**Exercise instructions:**
1 > In the Grand Prairie project text, which river is the water pumped from?
2 > Copy the Grand Prairie project text word for word from "The Grand Prairie Area" to "underlie the Prairie.".

# Extracted text start

The Grand Prairie Area Demonstration Project is an interbasin transfer project to provide water to eastern Arkansas for the purposes of agricultural water supply, aquifer recharge, prairie and wetland restoration, water conservation and waterfowl management. The project, conceived by the US Army Corps of Engineers' Memphis District and approved by US Congress in 1950, generally involves the pumping of water from the White River near DeValls Bluff into pipelines and canals throughout Arkansas's Grand Prairie, specifically to farmers in Arkansas, Lonoke and Prairie counties. The new water source is intended to relieve groundwater pumping from the Alluvial and Sparta aquifers that underlie the Prairie.

History
Initially authorized by the Flood Control Act of 1950, the project received $6 million ($ million in today's dollars) from Congress. The act has been in various stages of planning or design ever since. Deferred in 1980 due to a lack of a strong local sponsor, the Grand Prairie-White River Irrigation District was formed by local leaders to continue project development. In 1983, the Arkansas Soil and Water Conservation Commission requested the US Army Corps of Engineers Vicksburg District conduct a study to determine the economic feasibility of the project.

Opposition
The project has encountered significant delays from a variety of groups voicing opposition to the project, including environmentalists, farmers, landowners, taxpayers and duck hunters. The project was also delayed significantly following the discovery of the Ivory-billed woodpecker within the Cache River National Wildlife Refuge in 2004.

# Extracted text end
# Data lines start

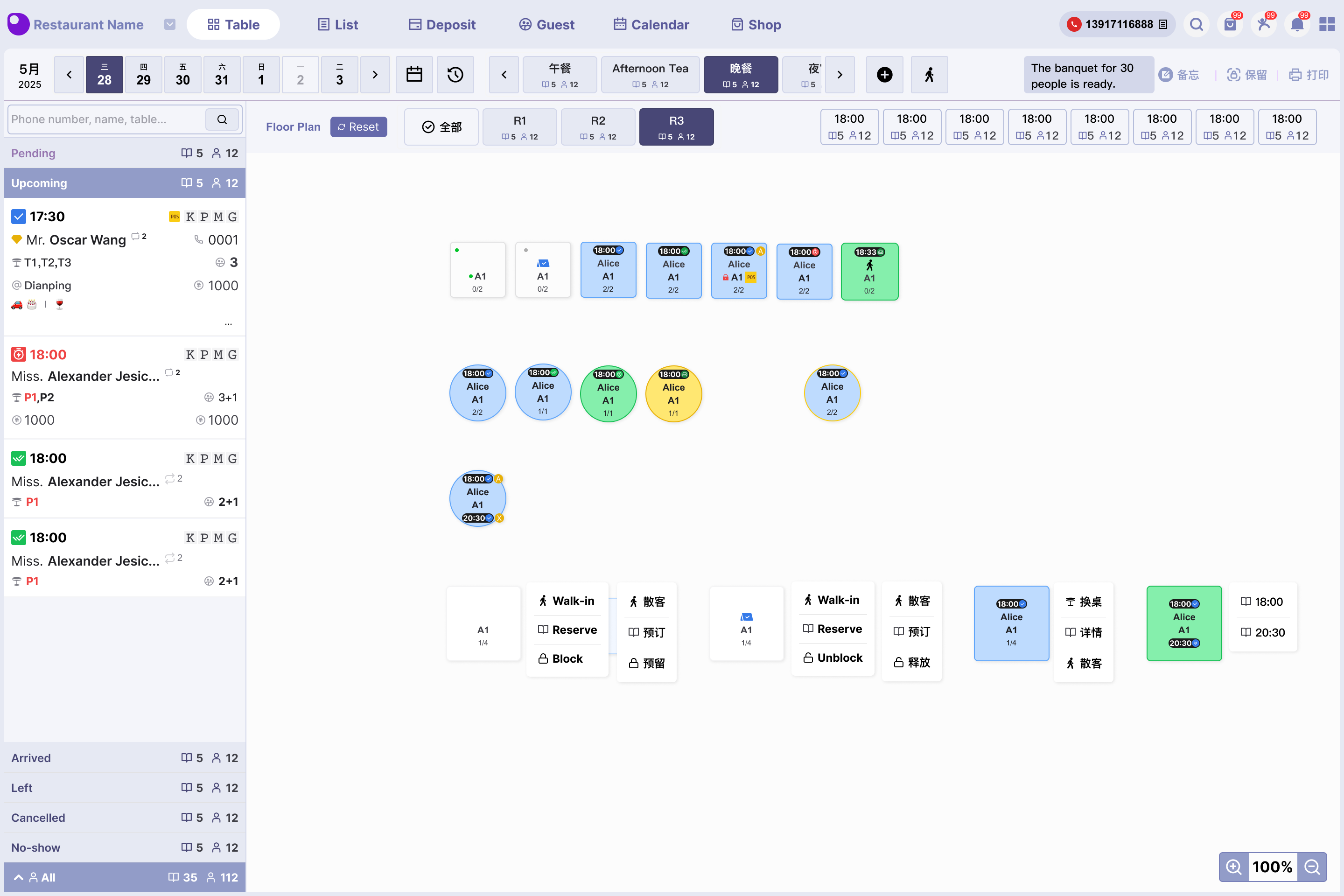Screen dimensions: 1344x896
Task: Toggle green check on first 18:00 booking
Action: pyautogui.click(x=18, y=458)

# Data lines end

**Worked answers:**
1 > The White River, near DeValls Bluff.

2 >
The Grand Prairie Area Demonstration Project is an interbasin transfer project to provide water to eastern Arkansas for the purposes of agricultural water supply, aquifer recharge, prairie and wetland restoration, water conservation and waterfowl management. The project, conceived by the US Army Corps of Engineers' Memphis District and approved by US Congress in 1950, generally involves the pumping of water from the White River near DeValls Bluff into pipelines and canals throughout Arkansas's Grand Prairie, specifically to farmers in Arkansas, Lonoke and Prairie counties. The new water source is intended to relieve groundwater pumping from the Alluvial and Sparta aquifers that underlie the Prairie.